## Required work
Reproduce the material word for word, from its first line to the line that contains "tap(711, 333)", with both of those lines included.
□ □ □ □ □ □ □
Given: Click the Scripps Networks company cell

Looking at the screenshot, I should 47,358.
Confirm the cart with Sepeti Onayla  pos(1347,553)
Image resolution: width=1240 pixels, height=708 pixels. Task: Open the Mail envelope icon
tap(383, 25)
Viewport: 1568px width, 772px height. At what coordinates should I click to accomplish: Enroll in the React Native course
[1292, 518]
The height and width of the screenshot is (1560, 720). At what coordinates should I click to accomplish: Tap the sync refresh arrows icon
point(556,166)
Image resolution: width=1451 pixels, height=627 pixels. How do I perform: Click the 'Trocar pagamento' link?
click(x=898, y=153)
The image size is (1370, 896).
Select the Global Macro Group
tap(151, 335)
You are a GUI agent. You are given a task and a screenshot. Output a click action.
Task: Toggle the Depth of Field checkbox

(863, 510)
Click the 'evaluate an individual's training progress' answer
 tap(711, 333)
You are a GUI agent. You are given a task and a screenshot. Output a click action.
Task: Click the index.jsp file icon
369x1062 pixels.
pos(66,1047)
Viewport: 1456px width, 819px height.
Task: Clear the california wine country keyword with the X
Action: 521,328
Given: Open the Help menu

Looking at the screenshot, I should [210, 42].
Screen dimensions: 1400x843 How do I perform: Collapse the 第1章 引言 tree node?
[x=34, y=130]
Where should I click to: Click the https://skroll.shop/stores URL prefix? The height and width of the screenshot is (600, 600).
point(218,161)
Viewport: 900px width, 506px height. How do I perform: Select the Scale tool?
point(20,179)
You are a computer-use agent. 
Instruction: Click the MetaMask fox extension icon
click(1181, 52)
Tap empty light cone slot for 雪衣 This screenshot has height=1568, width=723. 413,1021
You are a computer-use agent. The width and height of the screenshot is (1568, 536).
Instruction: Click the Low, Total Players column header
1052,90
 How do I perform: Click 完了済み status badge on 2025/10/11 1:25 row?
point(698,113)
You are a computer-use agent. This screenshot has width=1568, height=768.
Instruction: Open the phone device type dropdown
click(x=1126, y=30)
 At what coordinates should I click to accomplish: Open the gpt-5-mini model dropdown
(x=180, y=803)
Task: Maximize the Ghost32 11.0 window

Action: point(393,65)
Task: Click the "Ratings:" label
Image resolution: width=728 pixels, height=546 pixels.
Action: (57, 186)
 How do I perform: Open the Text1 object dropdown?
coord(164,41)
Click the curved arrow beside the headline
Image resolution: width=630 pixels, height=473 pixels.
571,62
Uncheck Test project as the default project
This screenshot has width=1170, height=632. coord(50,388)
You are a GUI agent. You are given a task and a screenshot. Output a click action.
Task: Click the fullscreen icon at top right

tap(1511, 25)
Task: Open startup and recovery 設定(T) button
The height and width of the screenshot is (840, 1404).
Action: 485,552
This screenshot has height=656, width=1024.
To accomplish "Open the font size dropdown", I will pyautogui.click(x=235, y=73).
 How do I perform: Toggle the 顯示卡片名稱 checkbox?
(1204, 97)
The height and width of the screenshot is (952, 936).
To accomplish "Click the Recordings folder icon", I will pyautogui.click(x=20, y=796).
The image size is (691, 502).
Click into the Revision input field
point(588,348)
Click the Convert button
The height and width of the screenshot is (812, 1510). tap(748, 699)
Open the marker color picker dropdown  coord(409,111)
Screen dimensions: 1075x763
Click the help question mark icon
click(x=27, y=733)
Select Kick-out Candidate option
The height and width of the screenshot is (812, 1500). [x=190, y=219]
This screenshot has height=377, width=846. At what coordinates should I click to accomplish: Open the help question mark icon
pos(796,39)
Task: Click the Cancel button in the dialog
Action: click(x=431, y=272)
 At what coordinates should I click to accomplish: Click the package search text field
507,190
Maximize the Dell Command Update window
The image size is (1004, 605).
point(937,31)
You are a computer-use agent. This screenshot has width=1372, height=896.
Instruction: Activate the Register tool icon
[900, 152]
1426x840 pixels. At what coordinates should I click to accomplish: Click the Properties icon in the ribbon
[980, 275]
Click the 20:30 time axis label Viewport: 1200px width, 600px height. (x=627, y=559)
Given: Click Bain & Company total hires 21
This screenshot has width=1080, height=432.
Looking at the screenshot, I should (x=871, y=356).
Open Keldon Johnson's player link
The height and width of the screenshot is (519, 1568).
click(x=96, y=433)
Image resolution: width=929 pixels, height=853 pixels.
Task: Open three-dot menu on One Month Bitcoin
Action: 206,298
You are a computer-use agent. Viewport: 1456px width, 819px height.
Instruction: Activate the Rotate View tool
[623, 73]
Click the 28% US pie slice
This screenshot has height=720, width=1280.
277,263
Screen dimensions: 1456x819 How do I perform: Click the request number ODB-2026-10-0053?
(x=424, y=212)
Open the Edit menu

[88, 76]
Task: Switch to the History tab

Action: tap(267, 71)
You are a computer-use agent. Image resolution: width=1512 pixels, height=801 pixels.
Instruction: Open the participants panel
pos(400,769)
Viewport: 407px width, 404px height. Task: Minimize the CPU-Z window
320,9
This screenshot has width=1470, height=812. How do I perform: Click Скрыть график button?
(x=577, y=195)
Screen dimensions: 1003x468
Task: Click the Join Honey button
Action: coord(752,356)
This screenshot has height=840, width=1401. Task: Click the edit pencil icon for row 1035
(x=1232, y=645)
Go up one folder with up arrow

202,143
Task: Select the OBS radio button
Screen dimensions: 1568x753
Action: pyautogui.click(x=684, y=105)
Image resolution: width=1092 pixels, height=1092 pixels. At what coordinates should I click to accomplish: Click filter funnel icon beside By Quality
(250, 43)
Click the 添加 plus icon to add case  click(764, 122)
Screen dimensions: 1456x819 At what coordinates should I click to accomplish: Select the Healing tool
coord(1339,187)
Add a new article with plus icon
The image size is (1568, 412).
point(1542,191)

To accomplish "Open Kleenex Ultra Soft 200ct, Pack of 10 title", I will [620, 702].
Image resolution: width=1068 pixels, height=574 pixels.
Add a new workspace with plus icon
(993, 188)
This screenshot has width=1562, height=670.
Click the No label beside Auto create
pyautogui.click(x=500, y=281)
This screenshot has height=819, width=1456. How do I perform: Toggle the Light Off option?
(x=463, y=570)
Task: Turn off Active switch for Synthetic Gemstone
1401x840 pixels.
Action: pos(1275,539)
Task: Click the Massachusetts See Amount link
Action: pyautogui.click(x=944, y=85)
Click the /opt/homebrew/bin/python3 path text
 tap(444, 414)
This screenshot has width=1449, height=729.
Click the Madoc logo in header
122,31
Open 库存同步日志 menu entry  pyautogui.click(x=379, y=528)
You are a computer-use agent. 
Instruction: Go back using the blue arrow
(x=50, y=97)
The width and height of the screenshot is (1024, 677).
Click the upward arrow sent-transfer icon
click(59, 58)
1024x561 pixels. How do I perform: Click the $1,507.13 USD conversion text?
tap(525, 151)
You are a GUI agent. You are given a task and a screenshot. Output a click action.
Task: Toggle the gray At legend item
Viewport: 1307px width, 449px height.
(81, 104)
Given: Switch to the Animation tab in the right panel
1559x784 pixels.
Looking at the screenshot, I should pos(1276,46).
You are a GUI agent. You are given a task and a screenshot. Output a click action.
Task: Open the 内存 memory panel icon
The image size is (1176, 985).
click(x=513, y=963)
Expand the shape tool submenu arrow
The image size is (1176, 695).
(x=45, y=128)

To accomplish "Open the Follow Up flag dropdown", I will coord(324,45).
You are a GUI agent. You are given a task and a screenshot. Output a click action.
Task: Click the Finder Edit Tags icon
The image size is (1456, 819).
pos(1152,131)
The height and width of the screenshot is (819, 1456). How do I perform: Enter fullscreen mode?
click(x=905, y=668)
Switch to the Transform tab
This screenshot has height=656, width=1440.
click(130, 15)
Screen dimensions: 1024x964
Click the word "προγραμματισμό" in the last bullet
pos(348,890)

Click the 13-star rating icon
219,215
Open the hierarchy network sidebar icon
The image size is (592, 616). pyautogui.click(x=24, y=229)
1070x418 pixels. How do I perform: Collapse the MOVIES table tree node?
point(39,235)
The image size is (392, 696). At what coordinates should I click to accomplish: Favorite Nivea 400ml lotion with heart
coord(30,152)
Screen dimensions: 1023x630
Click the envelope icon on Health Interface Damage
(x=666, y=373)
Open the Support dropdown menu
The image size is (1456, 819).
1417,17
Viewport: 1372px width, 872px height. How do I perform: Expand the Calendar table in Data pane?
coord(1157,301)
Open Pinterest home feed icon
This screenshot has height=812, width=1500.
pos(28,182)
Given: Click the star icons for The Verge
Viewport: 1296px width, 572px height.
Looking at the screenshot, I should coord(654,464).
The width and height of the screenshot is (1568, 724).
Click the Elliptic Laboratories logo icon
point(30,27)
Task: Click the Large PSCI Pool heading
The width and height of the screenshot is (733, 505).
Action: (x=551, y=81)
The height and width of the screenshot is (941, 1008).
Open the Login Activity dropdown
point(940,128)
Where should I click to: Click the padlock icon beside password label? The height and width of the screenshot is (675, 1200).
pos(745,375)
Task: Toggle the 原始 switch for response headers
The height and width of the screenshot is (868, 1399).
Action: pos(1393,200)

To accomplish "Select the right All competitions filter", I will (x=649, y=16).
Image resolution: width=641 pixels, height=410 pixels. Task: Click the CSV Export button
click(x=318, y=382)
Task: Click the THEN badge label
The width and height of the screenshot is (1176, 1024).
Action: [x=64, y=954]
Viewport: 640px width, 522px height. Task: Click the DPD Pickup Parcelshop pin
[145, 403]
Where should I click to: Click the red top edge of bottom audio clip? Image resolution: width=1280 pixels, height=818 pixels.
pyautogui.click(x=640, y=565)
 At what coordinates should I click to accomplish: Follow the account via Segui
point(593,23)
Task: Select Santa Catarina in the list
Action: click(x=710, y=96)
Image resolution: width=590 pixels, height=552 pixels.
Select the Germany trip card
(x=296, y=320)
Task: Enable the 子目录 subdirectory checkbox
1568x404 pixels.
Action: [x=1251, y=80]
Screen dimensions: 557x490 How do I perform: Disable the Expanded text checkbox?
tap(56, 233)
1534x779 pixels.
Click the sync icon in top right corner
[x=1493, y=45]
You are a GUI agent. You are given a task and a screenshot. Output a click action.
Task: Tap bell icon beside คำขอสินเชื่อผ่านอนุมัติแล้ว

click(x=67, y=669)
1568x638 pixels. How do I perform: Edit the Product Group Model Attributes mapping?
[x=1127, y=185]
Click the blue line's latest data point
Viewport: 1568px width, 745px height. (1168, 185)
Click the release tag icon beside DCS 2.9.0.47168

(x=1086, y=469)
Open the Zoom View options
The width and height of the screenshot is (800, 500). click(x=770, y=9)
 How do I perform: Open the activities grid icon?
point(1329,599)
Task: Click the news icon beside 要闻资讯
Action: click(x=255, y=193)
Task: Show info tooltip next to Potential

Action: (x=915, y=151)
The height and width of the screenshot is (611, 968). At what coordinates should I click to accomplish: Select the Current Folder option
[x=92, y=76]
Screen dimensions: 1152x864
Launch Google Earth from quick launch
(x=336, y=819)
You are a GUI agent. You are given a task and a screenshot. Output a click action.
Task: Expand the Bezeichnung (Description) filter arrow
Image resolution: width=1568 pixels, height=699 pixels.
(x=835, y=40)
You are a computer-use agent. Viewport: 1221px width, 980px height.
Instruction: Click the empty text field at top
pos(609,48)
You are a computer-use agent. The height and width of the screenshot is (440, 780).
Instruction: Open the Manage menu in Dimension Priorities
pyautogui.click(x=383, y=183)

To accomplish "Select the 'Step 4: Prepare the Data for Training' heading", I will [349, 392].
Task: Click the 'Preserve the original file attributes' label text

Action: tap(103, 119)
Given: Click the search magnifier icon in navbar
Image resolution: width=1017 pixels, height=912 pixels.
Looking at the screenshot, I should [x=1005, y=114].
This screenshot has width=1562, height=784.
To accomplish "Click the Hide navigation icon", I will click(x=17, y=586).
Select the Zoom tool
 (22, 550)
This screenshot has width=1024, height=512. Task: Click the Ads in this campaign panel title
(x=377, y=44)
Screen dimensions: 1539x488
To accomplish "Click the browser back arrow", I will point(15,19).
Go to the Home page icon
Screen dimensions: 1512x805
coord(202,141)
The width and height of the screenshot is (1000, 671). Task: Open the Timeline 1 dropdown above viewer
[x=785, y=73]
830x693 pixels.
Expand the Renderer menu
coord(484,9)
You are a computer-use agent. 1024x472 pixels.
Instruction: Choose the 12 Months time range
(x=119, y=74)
□ □ □ □ □ □ □
## Task output
Given: Click the Scripps Networks company cell

Looking at the screenshot, I should 47,358.
Confirm the cart with Sepeti Onayla  pos(1347,553)
Image resolution: width=1240 pixels, height=708 pixels. Task: Open the Mail envelope icon
tap(383, 25)
Viewport: 1568px width, 772px height. At what coordinates should I click to accomplish: Enroll in the React Native course
[1292, 518]
The height and width of the screenshot is (1560, 720). At what coordinates should I click to accomplish: Tap the sync refresh arrows icon
point(556,166)
Image resolution: width=1451 pixels, height=627 pixels. How do I perform: Click the 'Trocar pagamento' link?
click(x=898, y=153)
The image size is (1370, 896).
Select the Global Macro Group
tap(151, 335)
You are a GUI agent. You are given a task and a screenshot. Output a click action.
Task: Toggle the Depth of Field checkbox

(863, 510)
Click the 'evaluate an individual's training progress' answer
 tap(711, 333)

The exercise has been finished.